### Objective
Return every line of the records below unchanged, but leave out the pictures.

** begin Information supplied **

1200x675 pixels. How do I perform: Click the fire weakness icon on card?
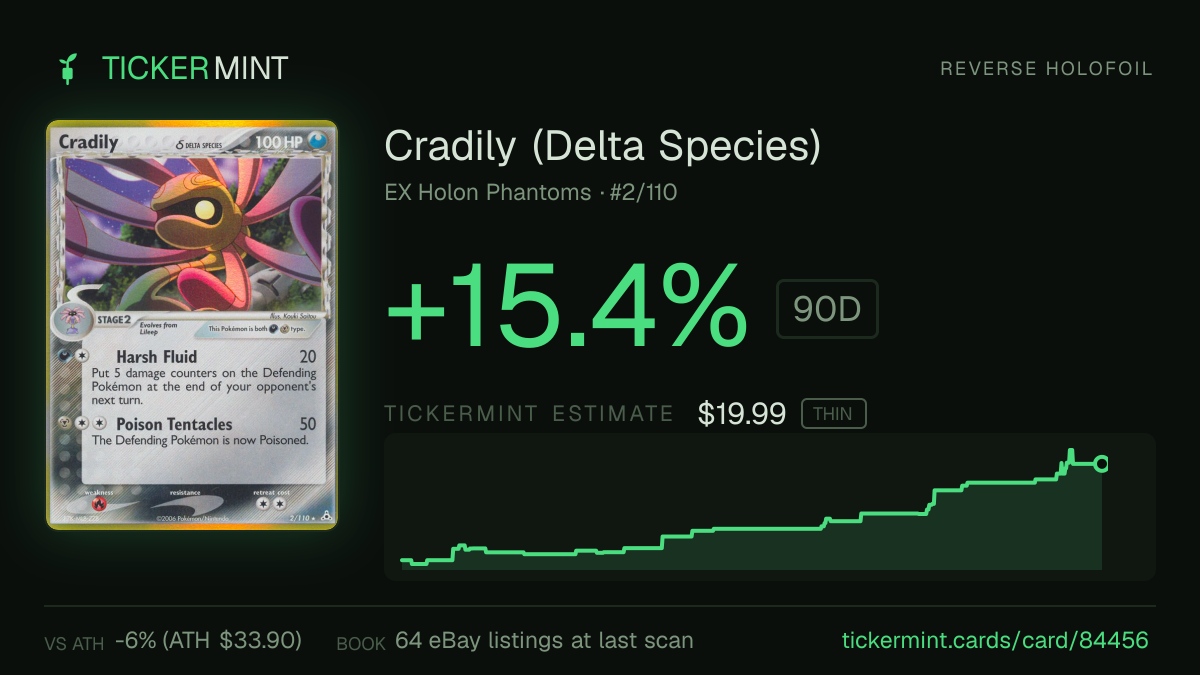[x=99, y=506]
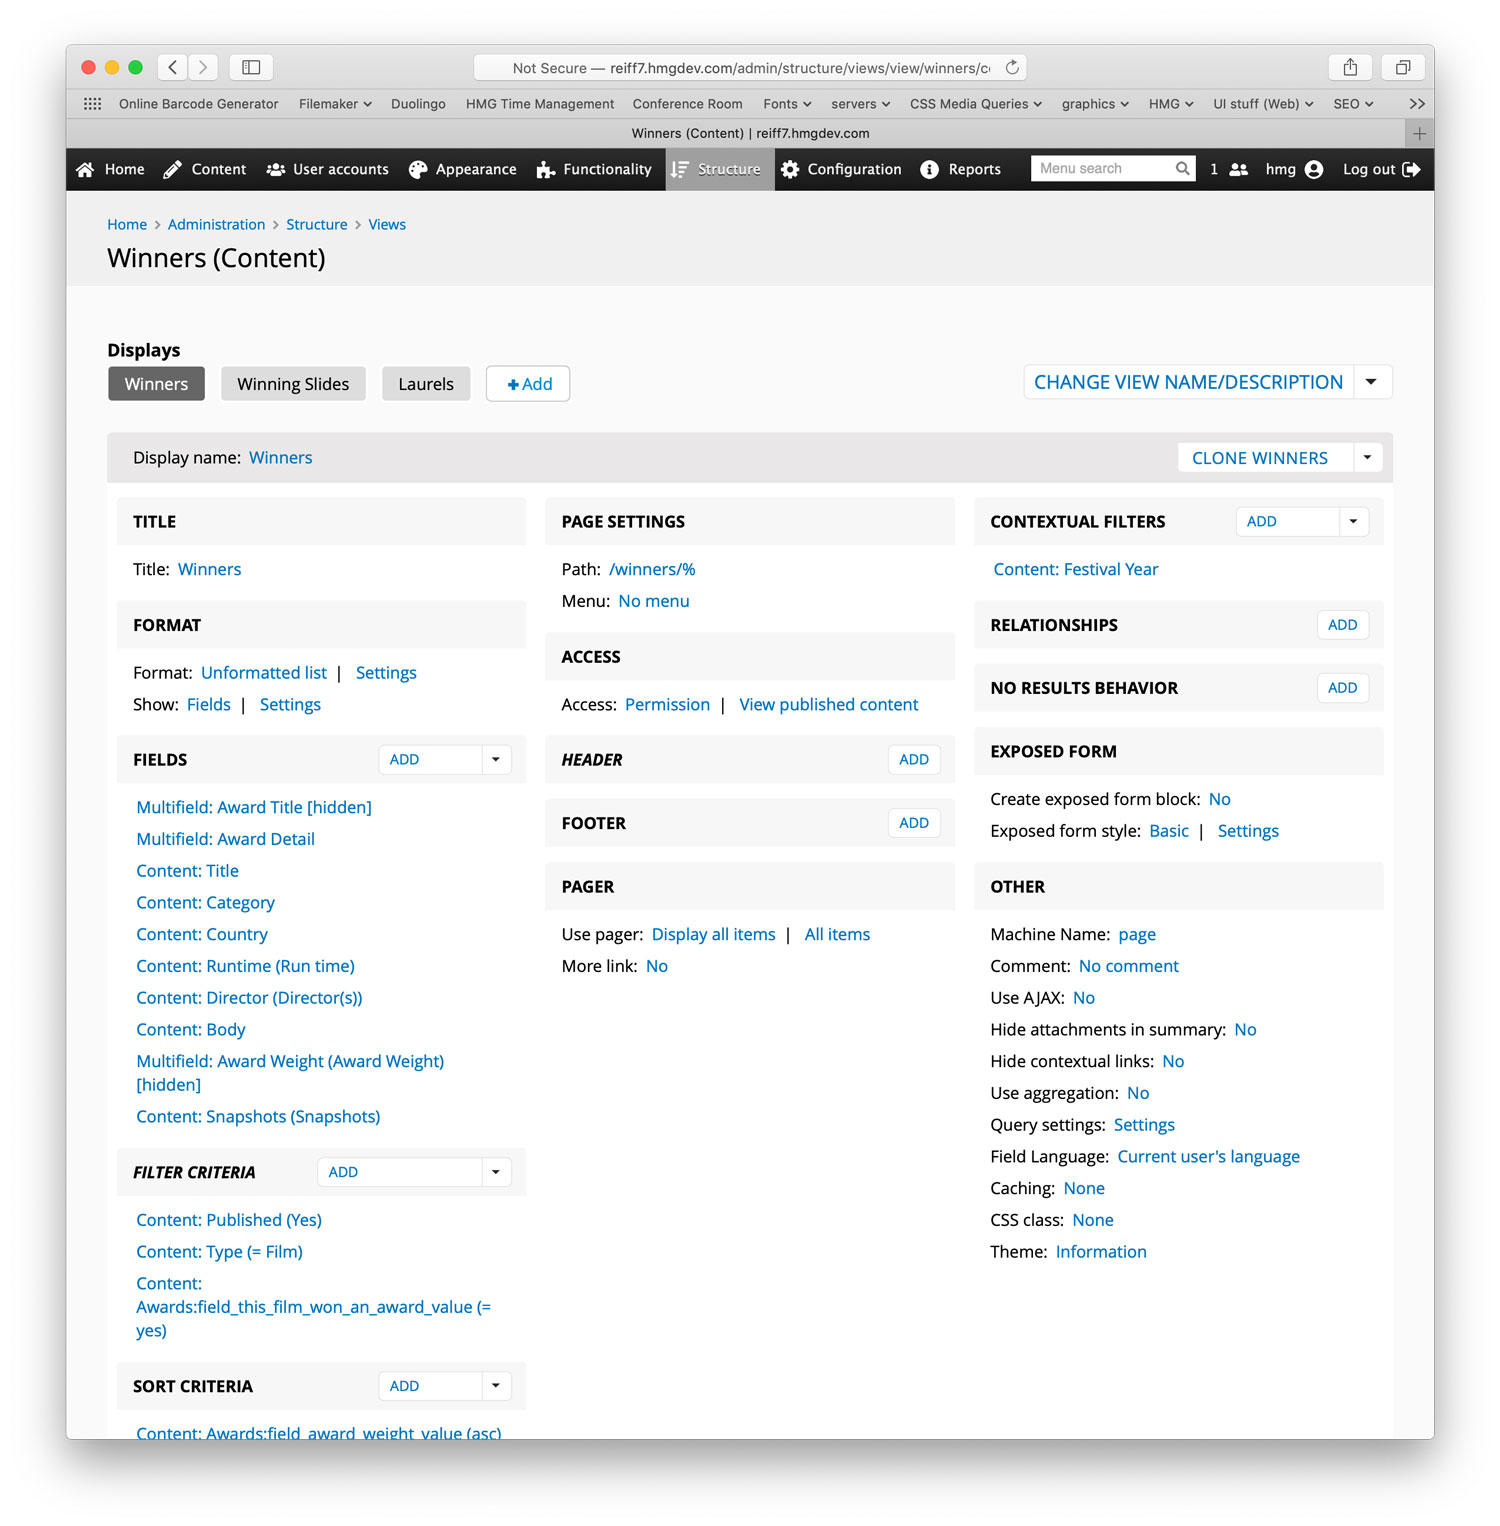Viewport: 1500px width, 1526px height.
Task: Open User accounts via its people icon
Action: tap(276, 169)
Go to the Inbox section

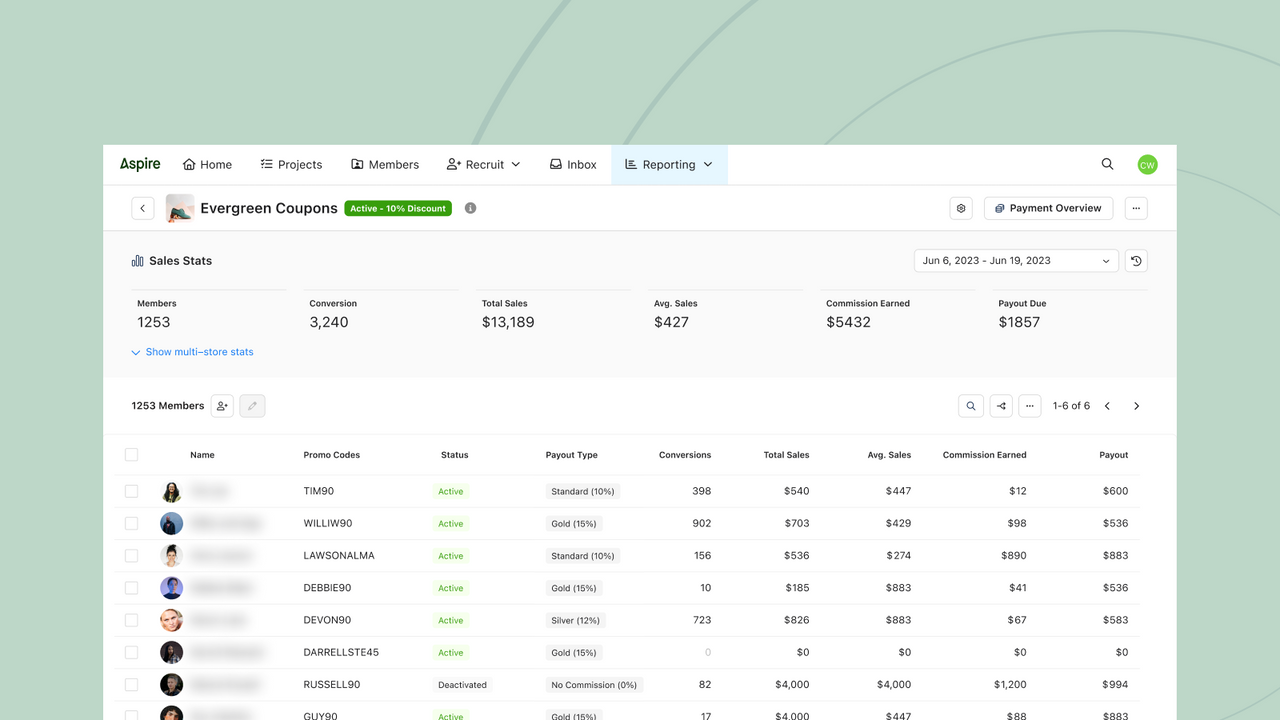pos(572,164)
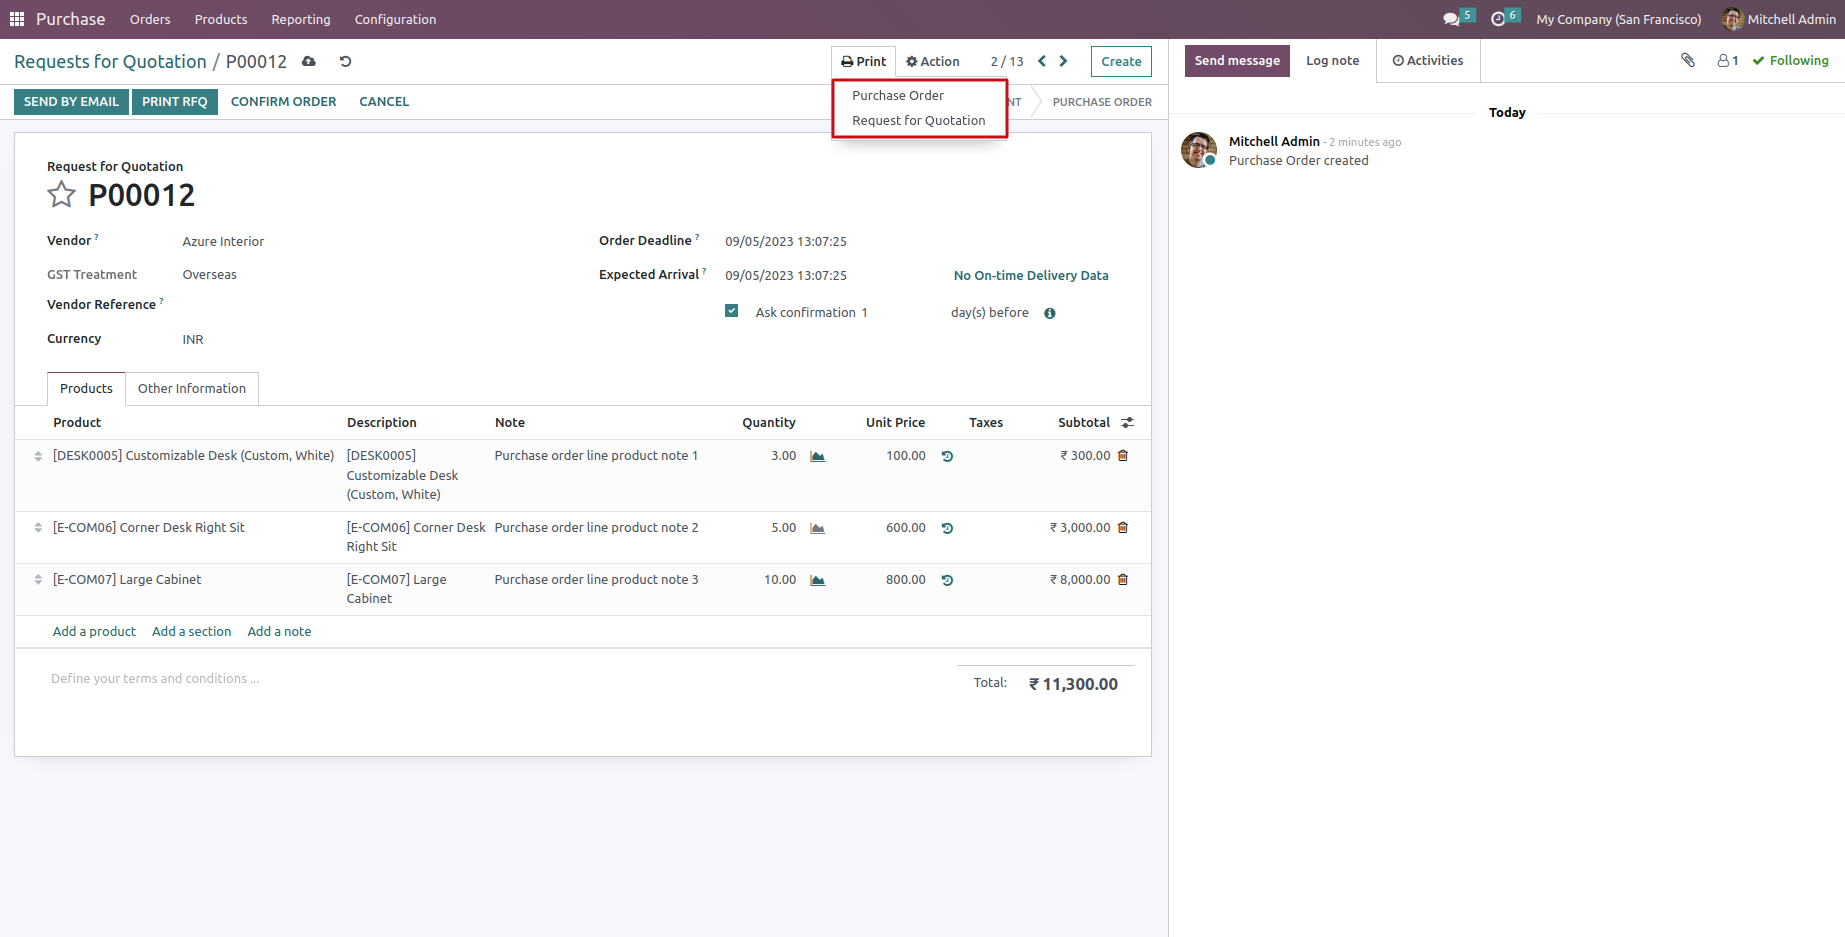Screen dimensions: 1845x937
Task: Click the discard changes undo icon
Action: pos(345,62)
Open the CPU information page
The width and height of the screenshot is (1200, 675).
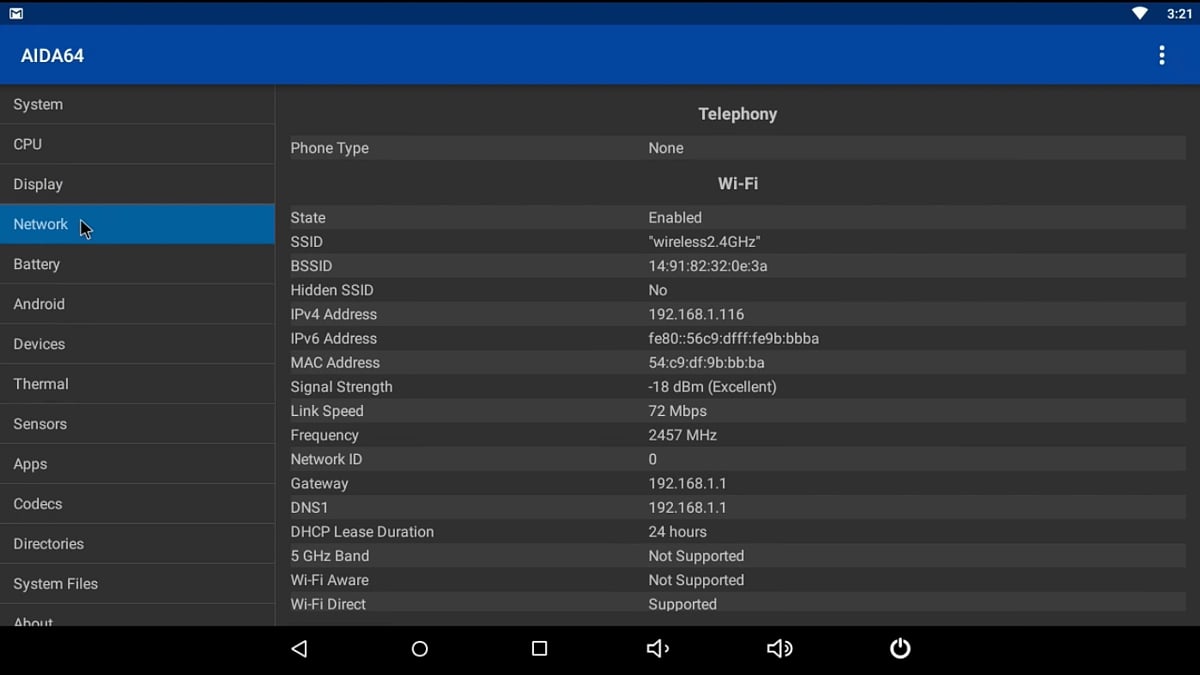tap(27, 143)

** end Information supplied **

### Task answer
1200x675 pixels. How do I perform: Click the fire weakness icon on card?
[x=99, y=506]
Viewport: 1500px width, 1526px height.
Task: Open User accounts via its people icon
Action: tap(276, 169)
Go to the Inbox section

pos(572,164)
Screen dimensions: 1845x937
Task: Click the discard changes undo icon
Action: pos(345,62)
Open the CPU information page
The width and height of the screenshot is (1200, 675).
tap(27, 143)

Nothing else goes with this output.